PAGE EXTRACT START

(1972) 1 CLR 22
1972 February 3
[*22]
[HADJIANASTASSIOU, A. LOIZOU, MALACHTOS, JJ.]
OLGA CHARALAMBOUS ROUSSOU,
Appellant-Plaintiff,
v.
CHRISTODOULOS THEODOULOU AND OTHERS,
Respondents-Defendants.
(Civil Appeal No.4949).
Appeal-Findings of fact and credibility of witnesses-Principles upon which the Court of Appeal will act in appeals turning on findings of fact and credibility of witnesses-In the instant case, Court of Appeal not convinced to reverse trial Judge’s decision because the reasoning behind such findings is neither unsatisfactory nor defective-Appeal dismissed.
Findings of fact-Credibility of witnesses-Appeals turning on findings of fact etc. etc.-See supra.
The facts sufficiently appear in the judgment of the Court dismissing this appeal turning on findings of fact and the credibility of witnesses.
Cases referred to:
Dafnis Thomaides and Co. Ltd. v. Lefkaritis Brothers (1965) 1 C.L.R. 20, at p. 21;
Kyriacou v. Aristotelous (1970) 1 C.L.R. 172 at pp. 176-177;
Gross v. Lewis Hillman Ltd. and Another [1969] 3 All E.R. 1476, at p. 1481;
Breen v. Amalgamated Engineering Union and Others [1971] I All E.R. 1148, at p. 1161.
Appeal.
Appeal by plaintiff against the judgment of the District Court of Paphos (Pitsillides, D.J.) dated the 30th November, 1970, (Action No. 909/66) dismissing her claim for a declaration that she was the person entitled to registration of a disputed piece of land, and for other consequential relief.
A. Hadjioannou, for the appellant.
L. Papaphilippou with A. Drakos, for the respondents. [*23]
The judgment of the Court was delivered by:-
HADJIANASTASSIOU, J.: This is an appeal by the plaintiff from the judgment of the District Court of Paphos, dated November 30, 1970, dismissing her claim for a declaration that she was the person entitled to registration of a disputed piece of land, and for other consequential relief. The plea on which the appellant-plaintiff based her claim to the exclusive ownership of that property was that of undisputed and uninterrupted adverse possession for a period over 30 years by her.
The property in dispute, is a piece of land of 3 donums in extent, and is situated at the locality of Vodou, within the area of Yialia village. The value of this property is, according to the appellant, about £200.

PAGE EXTRACT END
DATA SECTION START

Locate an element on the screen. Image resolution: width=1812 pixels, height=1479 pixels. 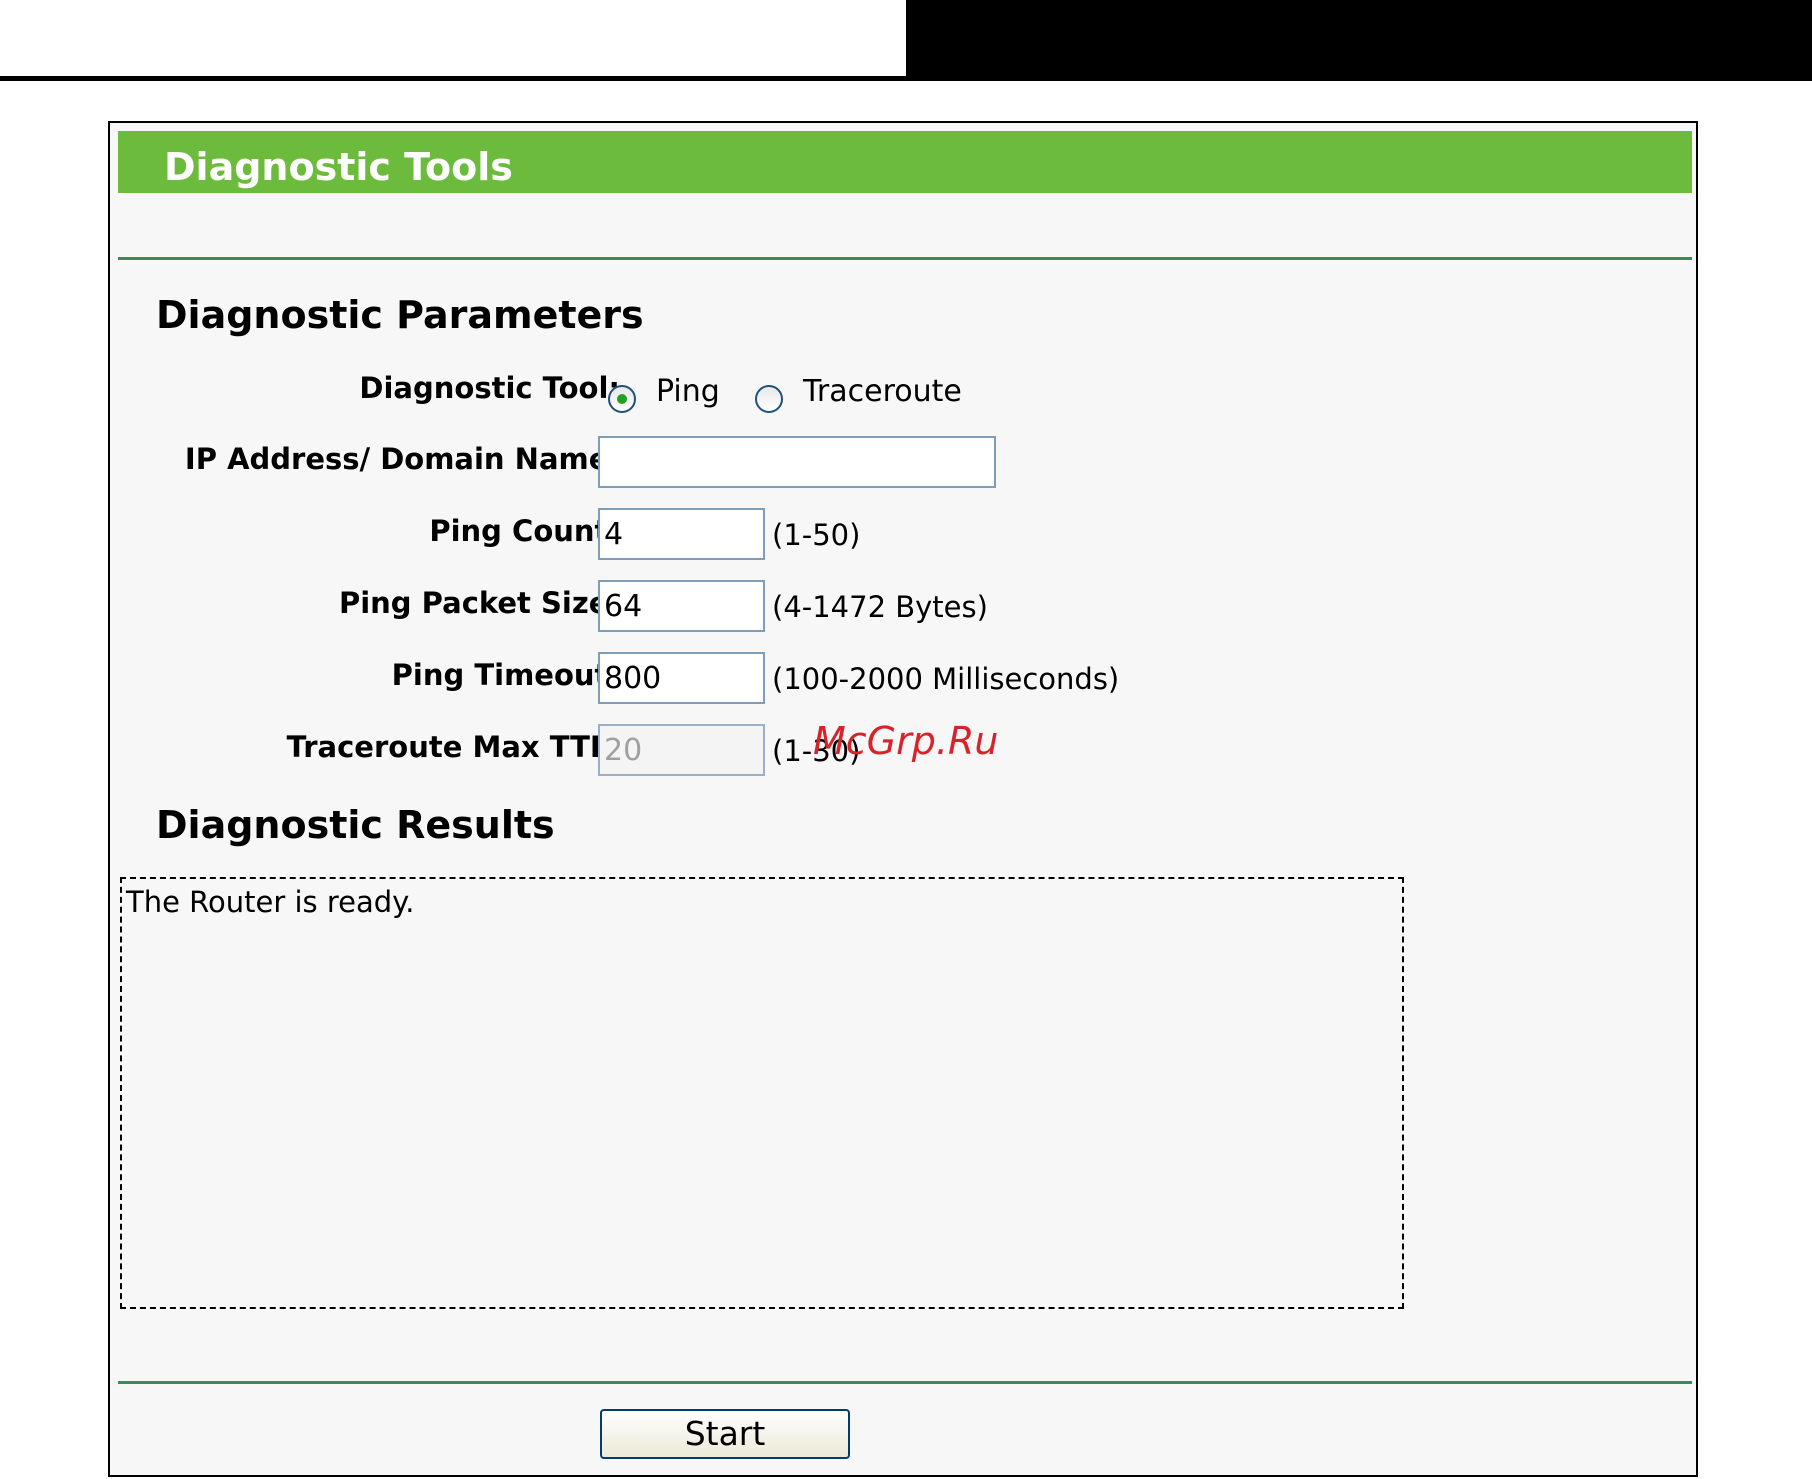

DATA SECTION END

(EXPLORE THE MATERIAL)
A – In the court judgment, what is the size of the disputed piece of land?
B – List every case that the court judgment gives under "Cases referred to".
C – Pick up the court judgment on the land dispute after its final sentence and keep writing.

(ANSWERS PROVIDED)
A – 3 donums

B –
- Dafnis Thomaides and Co. Ltd. v. Lefkaritis Brothers (1965) 1 C.L.R. 20, at p. 21
- Kyriacou v. Aristotelous (1970) 1 C.L.R. 172 at pp. 176-177
- Gross v. Lewis Hillman Ltd. and Another [1969] 3 All E.R. 1476, at p. 1481
- Breen v. Amalgamated Engineering Union and Others [1971] I All E.R. 1148, at p. 1161

C –
The facts as found by the trial Judge and not challenged by the other side on appeal were as follows:- On the 15th February, 1967, a D.L.O. clerk, Andreas Constantine carried out a local enquiry by virtue of a Court Order, in the presence of all interested parties. He prepared a sketch (exhibit 1), and the disputed field is shown in colour red. The whole property shown in exhibit 1 was originally belonging to a certain Ratip Effendi, under Registration 2576, and 2577, and was identified as plot 10. This property was sold at a public auction, and was jointly purchased by Charalambos Christofi Roussos, (plaintiff’s father) and Theodoulos Hadjitoouli (now deceased) in 1928, and was transferred and registered into their joint names in undivided shares by one half share, under registration No. 2890 dated 29.5.28. This property was privately divided during the year 1928.
In the meantime, the plaintiff in l93435 got married to Kleopas Theodoulou, who was one of the sons of Theodoulos Hadjitoouli, and her father, in 1943, transferred and registered into her name plots 10/1 and 10/3, as a whole, of an extent of 13 donums, under registration Nos. 3762 and 3760, dated 28.12.43. This was ascertained under a previous local enquiry carried out in 1943.
Apparently, there was a dispute among the heirs of Theodoulos Hadjitoouli regarding his lands including colour red and yellow, in exhibit 1, and Kleopas Theodoulou (husband of the plaintiff) brought an action in 1963 against his co-heirs, seeking a declaration in action No. 147/63, that he was entitled to be registered as co-owner of those properties including plot 10/2/2. That action was finally settled, [*24] and by an order of the Court of Paphos, the husband of the plaintiff-who admittedly was not a party to those proceedings-became entitled to a share out of the property, plot 10/2/2.
However, four years later, the plaintiff brought the present action, and as is usual in these land cases, there were two conflicting versions. It was the version of the plaintiff regarding the disputed land that her father gave, it to her as dowry, and before her marriage 35 years ago, her brother Theocharis cultivated the disputed area and she was helping him to do so. After her marriage this property was cultivated both by herself and her husband. She tried to get registration of the disputed land after the settlement of action 147/63, in order to join it with the area which her husband got by virtue of that settlement, in order to give both fields to one of her daughters. It is to be observed that, it has been conceded by plaintiff that this piece of land was not covered by her registration, and although she claimed in her evidence that she was not present at the settlement in action No. 147/63, nevertheless, the finding, of the trial Judge, in, our view, that she was present at the settlement, is fully justified by the evidence before him.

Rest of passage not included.